── RECORDS FOR THIS EXERCISE ──

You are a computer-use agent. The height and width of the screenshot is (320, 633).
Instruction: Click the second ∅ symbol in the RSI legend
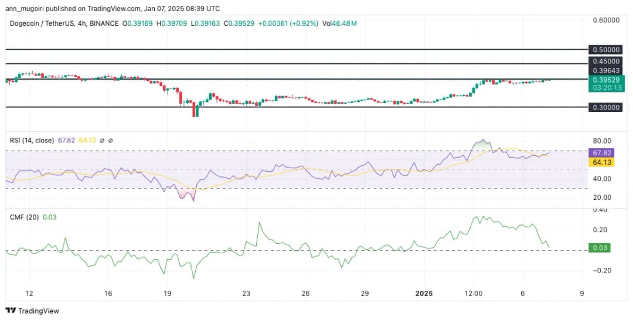pos(110,141)
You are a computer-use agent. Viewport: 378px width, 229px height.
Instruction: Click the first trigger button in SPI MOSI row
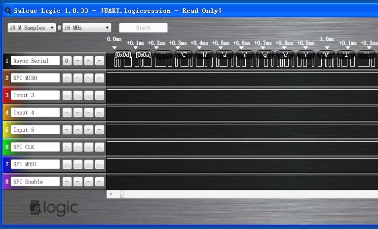point(67,164)
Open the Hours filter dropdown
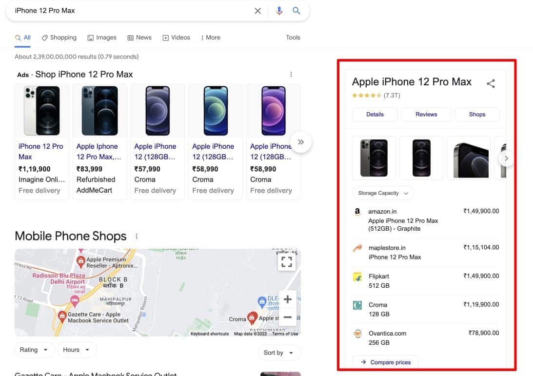Viewport: 533px width, 376px height. coord(77,350)
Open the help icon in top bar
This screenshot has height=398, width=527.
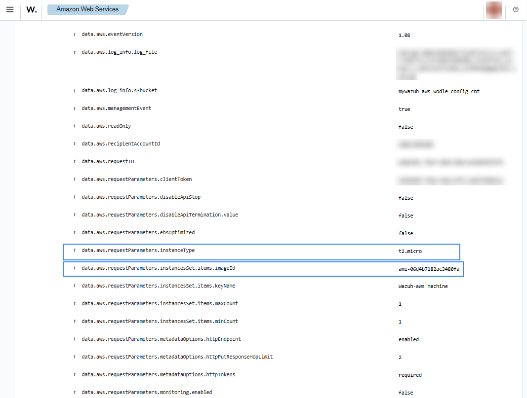tap(516, 9)
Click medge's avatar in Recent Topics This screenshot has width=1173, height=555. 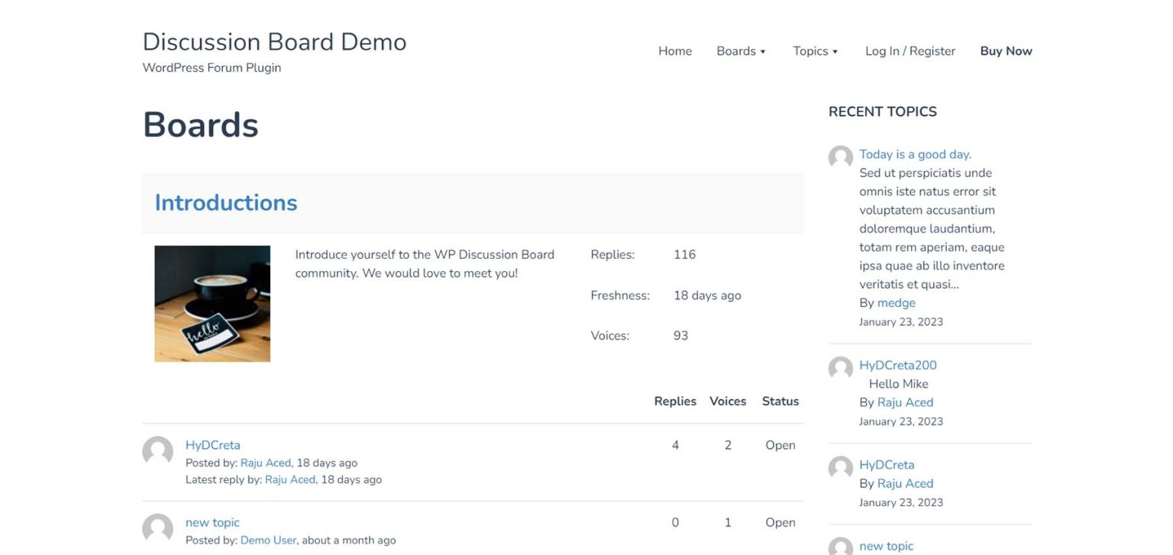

───

> **WHAT TO WORK ON**:
A verbatim copy of every record is required, with all pictures excluded.

> **SOLUTION TO THIS PROBLEM**:
You are a computer-use agent. The height and width of the screenshot is (320, 633).
Instruction: Click the second ∅ symbol in the RSI legend
pos(110,141)
You are a computer-use agent. Viewport: 378px width, 229px height.
Instruction: Click the first trigger button in SPI MOSI row
point(67,164)
Open the Hours filter dropdown
Viewport: 533px width, 376px height. coord(77,350)
Open the help icon in top bar
This screenshot has height=398, width=527.
tap(516, 9)
Click medge's avatar in Recent Topics This screenshot has width=1173, height=555. 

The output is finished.